#### WHAT THIS TASK INVOLVES:
Continue the explanation of pulmonary shunt pathophysiology below, picking up after its final sentence.

#### STUDY TEXT:

Which one of the following statements is true regarding the pathophysiology of pulmonary shunts?
a. Alveolar ventilation and the alveolar–arterial (A-a) gradient are both increased
b. Alveolar ventilation and gas exchange are both reduced
c. Alveolar ventilation is decreased and dead space is increased
d. Alveolar ventilation is normal while perfusion is decreased
e. Alveolar ventilation and the alveolar–arterial (A-a) gradient are both unaffected.
The answer is b. Alveolar ventilation and gas exchange are both reduced in a pulmonary shunt, while the alveolar-arterial (A-a) gradient is increased.
A pulmonary shunt is a volume of lung with adequate perfusion but poor or absent ventilation. This creates regions of little or no gas exchange so that blood leaving the shunt remains de-oxygenated. When the deoxygenated blood from the shunt mixes with the oxygenated blood from rest of the lung, it lowers the overall arterial oxygen concentration (PaO2) and if the shunt is large enough, cause systemic arterial hypoxia. Shunts may be as small as a few alveoli in a tiny patch of atelectasis or large as an entire lung. A common cause of pulmonary shunting is pneumonia where the alveoli fill with inflammatory fluid (consolidation).

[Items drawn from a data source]
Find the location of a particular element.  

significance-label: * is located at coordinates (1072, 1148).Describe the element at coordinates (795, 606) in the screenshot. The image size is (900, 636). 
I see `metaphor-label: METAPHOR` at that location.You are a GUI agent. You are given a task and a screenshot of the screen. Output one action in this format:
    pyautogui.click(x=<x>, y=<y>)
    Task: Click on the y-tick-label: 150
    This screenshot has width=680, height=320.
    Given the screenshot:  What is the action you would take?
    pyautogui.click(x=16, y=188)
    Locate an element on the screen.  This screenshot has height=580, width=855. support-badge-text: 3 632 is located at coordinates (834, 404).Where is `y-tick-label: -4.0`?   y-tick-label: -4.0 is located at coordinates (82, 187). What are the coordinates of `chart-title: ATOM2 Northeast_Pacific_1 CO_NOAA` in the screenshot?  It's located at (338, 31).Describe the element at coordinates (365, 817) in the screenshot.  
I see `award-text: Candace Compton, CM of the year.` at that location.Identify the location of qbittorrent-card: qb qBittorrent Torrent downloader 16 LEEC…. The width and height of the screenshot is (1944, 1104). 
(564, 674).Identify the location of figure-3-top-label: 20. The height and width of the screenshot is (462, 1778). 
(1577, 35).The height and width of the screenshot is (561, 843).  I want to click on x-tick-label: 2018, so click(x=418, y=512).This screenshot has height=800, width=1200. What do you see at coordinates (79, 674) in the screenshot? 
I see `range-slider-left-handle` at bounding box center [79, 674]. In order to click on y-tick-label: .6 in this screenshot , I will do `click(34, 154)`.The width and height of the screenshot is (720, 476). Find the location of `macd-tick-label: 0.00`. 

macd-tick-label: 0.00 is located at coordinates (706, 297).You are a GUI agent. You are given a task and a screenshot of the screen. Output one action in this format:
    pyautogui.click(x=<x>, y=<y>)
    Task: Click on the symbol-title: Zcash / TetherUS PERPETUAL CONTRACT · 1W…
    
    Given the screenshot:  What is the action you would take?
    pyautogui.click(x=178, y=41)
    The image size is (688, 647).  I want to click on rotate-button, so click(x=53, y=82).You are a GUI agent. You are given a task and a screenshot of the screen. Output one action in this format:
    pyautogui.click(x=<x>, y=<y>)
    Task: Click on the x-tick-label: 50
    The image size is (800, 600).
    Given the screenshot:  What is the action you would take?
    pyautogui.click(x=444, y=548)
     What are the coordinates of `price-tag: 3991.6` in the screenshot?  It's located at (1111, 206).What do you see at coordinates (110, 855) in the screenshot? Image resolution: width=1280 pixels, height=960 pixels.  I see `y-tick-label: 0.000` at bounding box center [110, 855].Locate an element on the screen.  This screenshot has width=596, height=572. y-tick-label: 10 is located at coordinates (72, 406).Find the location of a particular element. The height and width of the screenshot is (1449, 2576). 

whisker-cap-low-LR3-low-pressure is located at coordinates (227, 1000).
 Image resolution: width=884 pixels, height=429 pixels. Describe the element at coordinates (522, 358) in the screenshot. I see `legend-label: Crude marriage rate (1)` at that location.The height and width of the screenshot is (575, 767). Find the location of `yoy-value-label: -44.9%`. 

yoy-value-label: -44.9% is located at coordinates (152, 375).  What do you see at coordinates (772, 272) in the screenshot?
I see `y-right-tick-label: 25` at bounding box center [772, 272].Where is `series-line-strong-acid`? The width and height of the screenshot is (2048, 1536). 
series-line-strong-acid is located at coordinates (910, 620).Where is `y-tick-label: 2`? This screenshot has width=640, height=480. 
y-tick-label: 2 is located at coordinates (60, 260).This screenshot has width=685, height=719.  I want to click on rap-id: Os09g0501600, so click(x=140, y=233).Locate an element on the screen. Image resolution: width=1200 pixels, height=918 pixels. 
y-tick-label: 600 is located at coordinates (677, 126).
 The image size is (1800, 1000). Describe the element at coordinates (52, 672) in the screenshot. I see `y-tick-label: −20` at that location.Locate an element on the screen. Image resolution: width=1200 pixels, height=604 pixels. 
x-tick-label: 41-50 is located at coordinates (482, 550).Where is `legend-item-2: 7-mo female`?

#### RESULT OF THE EXERCISE:
The alveolar-arterial (A-a) gradient is a measure of the difference between the alveolar concentration of oxygen (PAO2) and the arterial concentration of oxygen (PaO2): A-a gradient = PAO2 – PaO2. Now, the ‘ideal’ alveolar oxygen concentration (PAO2) calculated by the alveolar gas equation is largely unaffected by pulmonary shunts while the arterial oxygen concentration (PaO2) measured by blood gas analysis is markedly reduced, resulting in an increase in the A-a gradient.
Dead space refers to areas of lung that are ventilated but not perfused (the opposite of a shunt) and therefore shunts do not affect dead space.